GIVEN PROBLEM:
List every line in the items below that contains the word "Click", copying each such line in full.

Some items
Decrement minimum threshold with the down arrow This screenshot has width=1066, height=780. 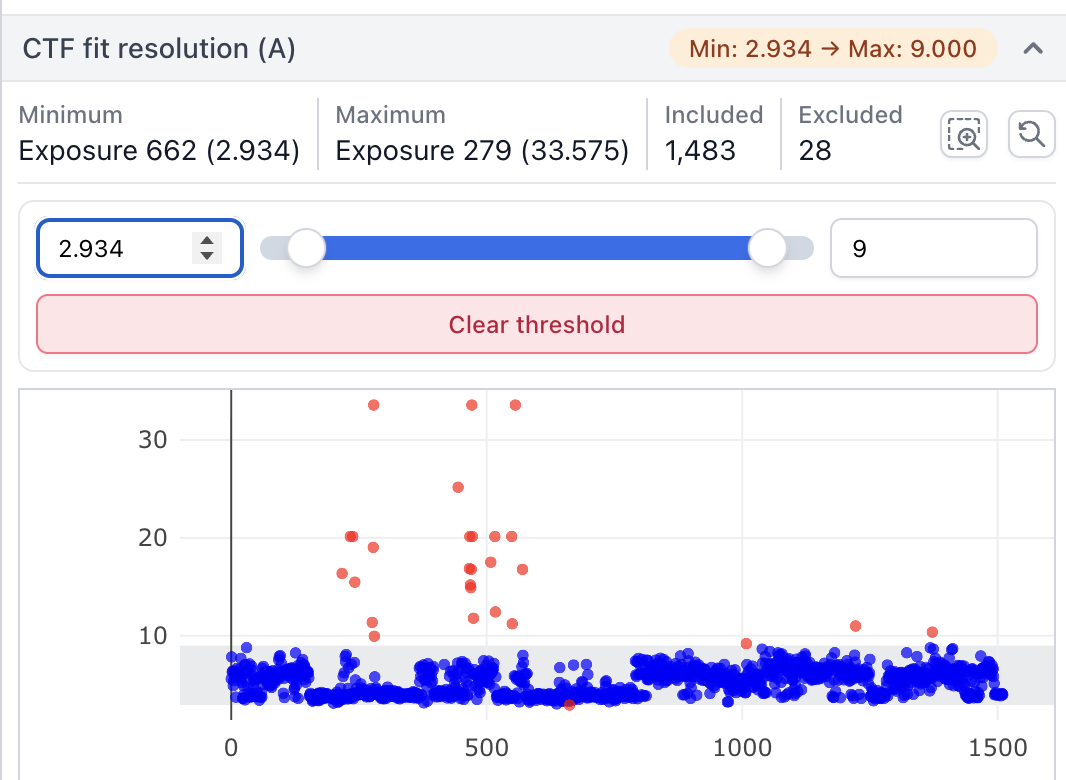(207, 256)
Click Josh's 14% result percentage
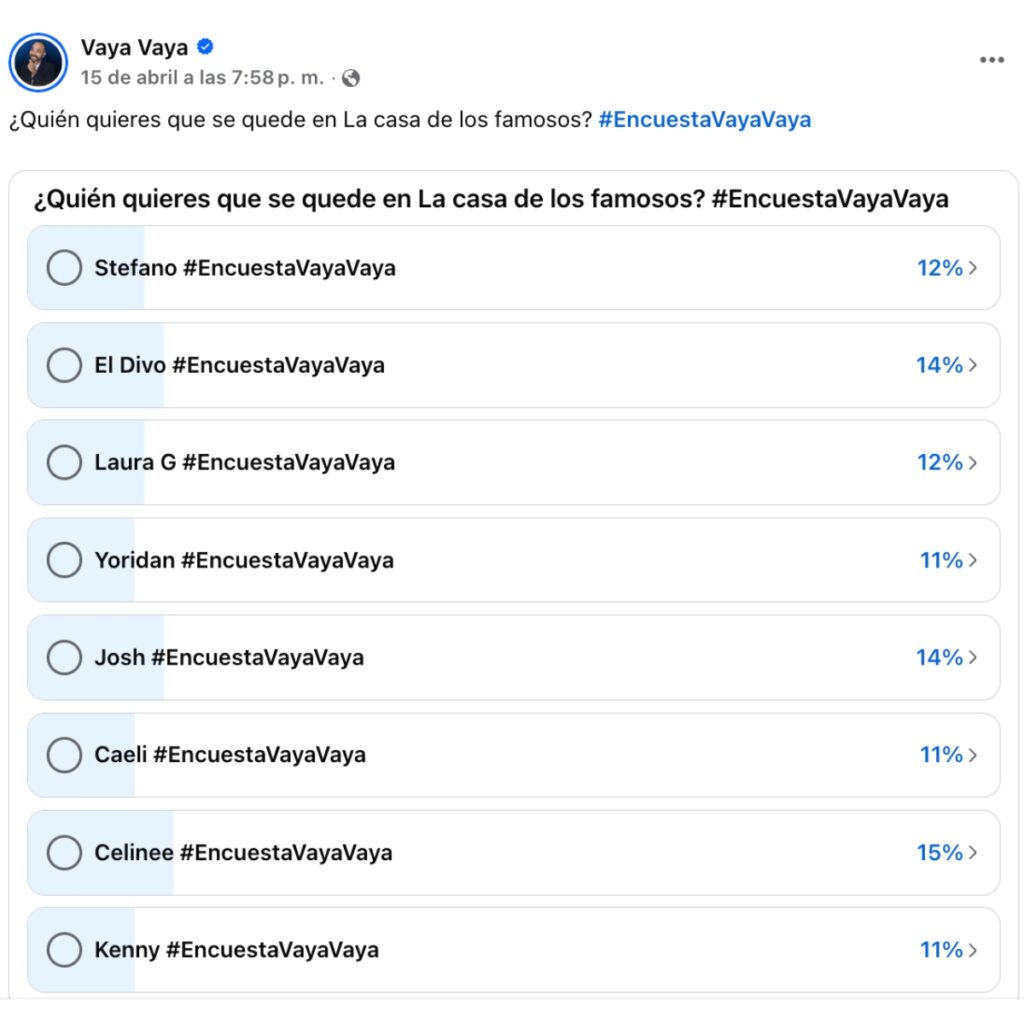The image size is (1024, 1024). [939, 657]
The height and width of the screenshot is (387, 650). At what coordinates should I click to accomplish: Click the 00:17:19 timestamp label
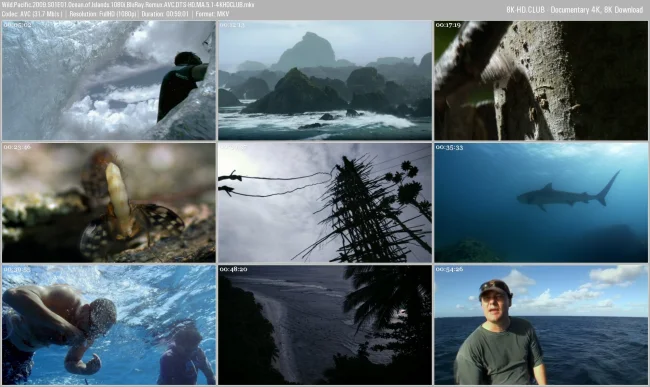(448, 25)
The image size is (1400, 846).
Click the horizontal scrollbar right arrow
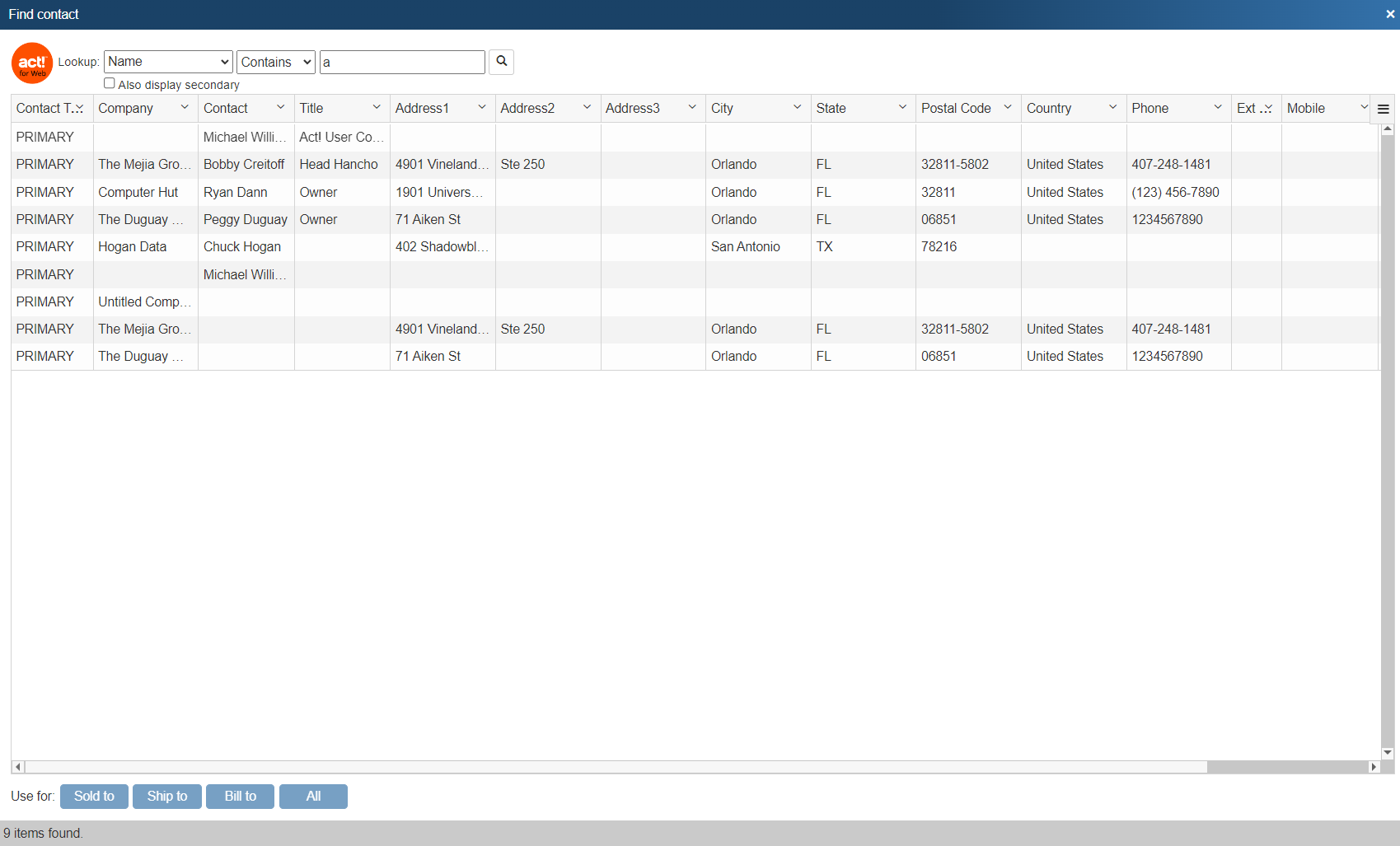coord(1374,767)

EXPECTED ANSWER:
Click Josh's 14% result percentage
The height and width of the screenshot is (387, 650). At what coordinates should I click to accomplish: Click the 00:17:19 timestamp label
Click the horizontal scrollbar right arrow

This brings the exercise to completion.